Q: I always read your article with interest even though I am an atheist. You have a lot of wisdom for all of us. According to your last article, the origins of faith are in gratitude, confronting our flawed nature and being in awe and wonder of “Creation.” I try hard to live all those attributes (except my creation is with a little “c”). So what’s the difference?

— T, via email

A: I am sure you are a wonderful person and that you do your best to live out all the attributes, so my question for you is this: Where does your hope come from? If you agree with me that gratitude is a foundation fact of human existence, to whom or to what are you grateful? It is hard for me to understand how one can be grateful to sheer luck. If you believe that we are morally flawed, why don’t you believe that this is our natural state? Thomas Hobbes wrote that homo hominis lupus, “each man is the wolf of his neighbor.” If we do not possess good and pure divine souls trying to do good, why are we all not just a pack of wolves?

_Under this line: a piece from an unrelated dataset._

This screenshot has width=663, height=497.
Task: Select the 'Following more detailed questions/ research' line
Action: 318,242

Finally, if you believe in a small “c” Creation, what does that mean? Is there a moral order (what the Greeks called telos) embedded in the world, or is fate and chance all there is? Albert Einstein saw the universe and wrote, “Could so great a symphony have no conductor?” I’m with him. Of course, the atheists may be right, all my hopes may just be the weak-willed residue of magical thinking and I ought to learn to live within the limits of material existence. Perhaps. But I am in love with hope and I am in love with God.

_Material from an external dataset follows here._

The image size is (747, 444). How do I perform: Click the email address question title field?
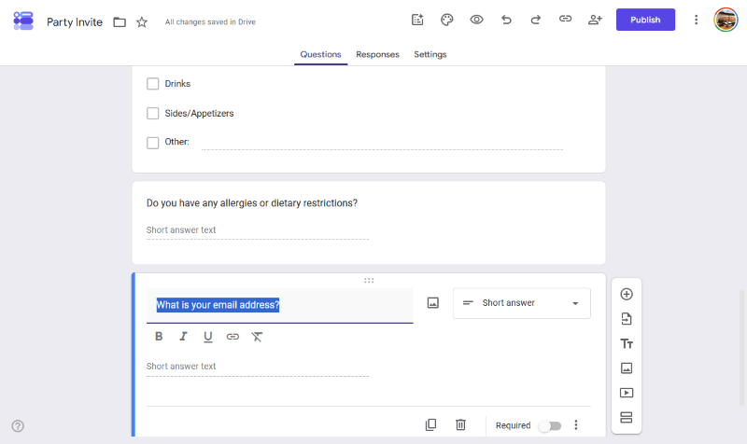(x=279, y=306)
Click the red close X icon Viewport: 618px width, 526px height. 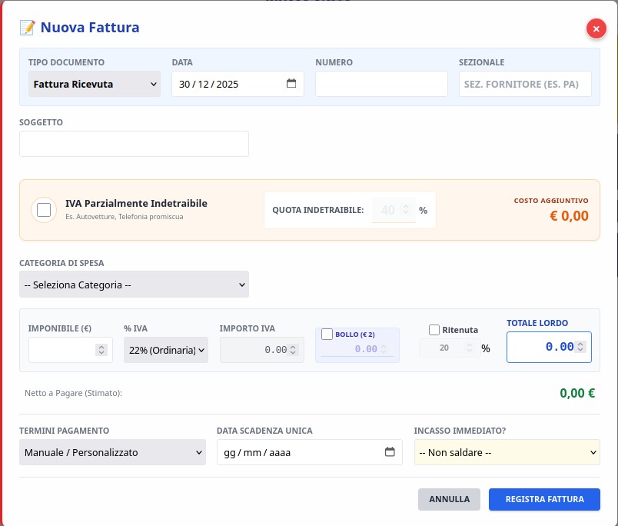tap(596, 28)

I can freely and joyously say that I know and love many wonderful moral and optimistic people who are atheists, and I can freely and sadly say that I know many people who call themselves religious, but who give religion a very bad name. I am content to let our lives and God’s ultimate judgment settle the score. I am not interested in trying to convert atheists into believers. I am not interested in trying to convert Christians or Muslims into Jews. I am not interested in picking a theological fight with religions that believe in many gods like Hinduism or no creator God like Buddhism. My only goal is to find good people who want to do good things.

It is true, however, that most of those kinds of folks I meet in life tend to be religious. I have never been to an atheist soup kitchen, but I have been to many soup kitchens in the back of many houses of worship. The people I meet who are closest to the truth are also closest to God. This is not a proof for anything. It is just an observed truth of my life.

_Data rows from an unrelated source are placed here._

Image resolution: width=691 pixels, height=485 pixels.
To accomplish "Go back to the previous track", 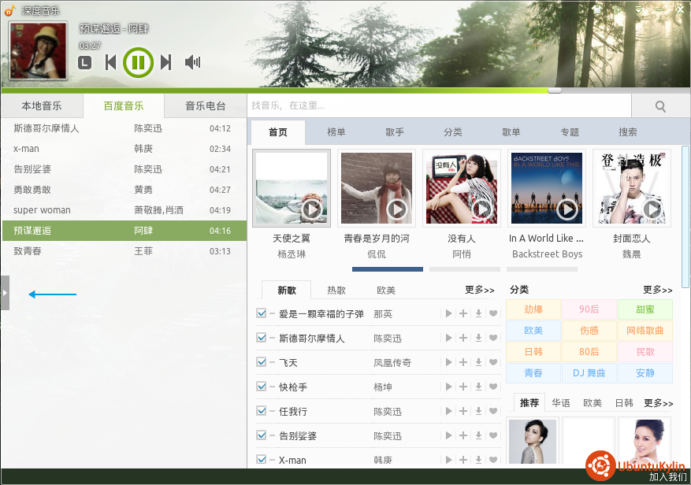I will tap(110, 62).
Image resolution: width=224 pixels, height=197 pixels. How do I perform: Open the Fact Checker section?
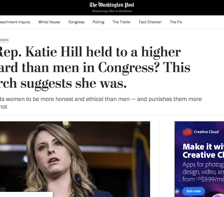point(150,22)
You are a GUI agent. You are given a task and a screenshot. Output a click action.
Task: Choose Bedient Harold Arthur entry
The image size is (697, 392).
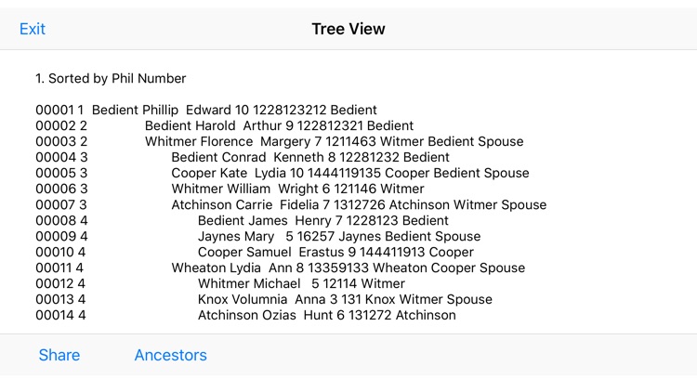click(x=225, y=125)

Now, I must also add in full theological disclosure that believers surely have a host of problems to sort out if religion is to reclaim its good name. The priest abuse scandal and the rise of jihadist Islam are not the best examples of how faith brings us to compassion, justice and truth. Nor, in my own faith, is the massacre in the mosque in Hebron by a Jewish terrorist.

It does no good to repeat over and again the true but irrelevant bromide that represent perversions of faith — not examples of faith. Religion, as I have said, is the residue of faith over time, but religion has also been contaminated over time with other residues — the residue of violence, bigotry, and cruelty.

The task of religious people in our time is to clearly and unequivocally purge these contaminants from our religious communities because the worst of all perversions is perverted religion. This is undoubtedly why many people of faith have taken to calling themselves spiritual rather than religious. Still, I believe in organized religion because I believe in the power of religious communities, communal rituals, religious education, and places where the word of God can be read and can be heard and can be studied and can be lived. The tragic fact that sometimes it is the very readers of the word of God who most need to hear it is not an indictment against all religion. It is an indictment of the sinful human condition that we cannot ever fully extirpate from our broken souls.

In the end, it is not our different questions about the mysteries of existence that fundamentally separate us. It is our lived answers to those questions that separate us.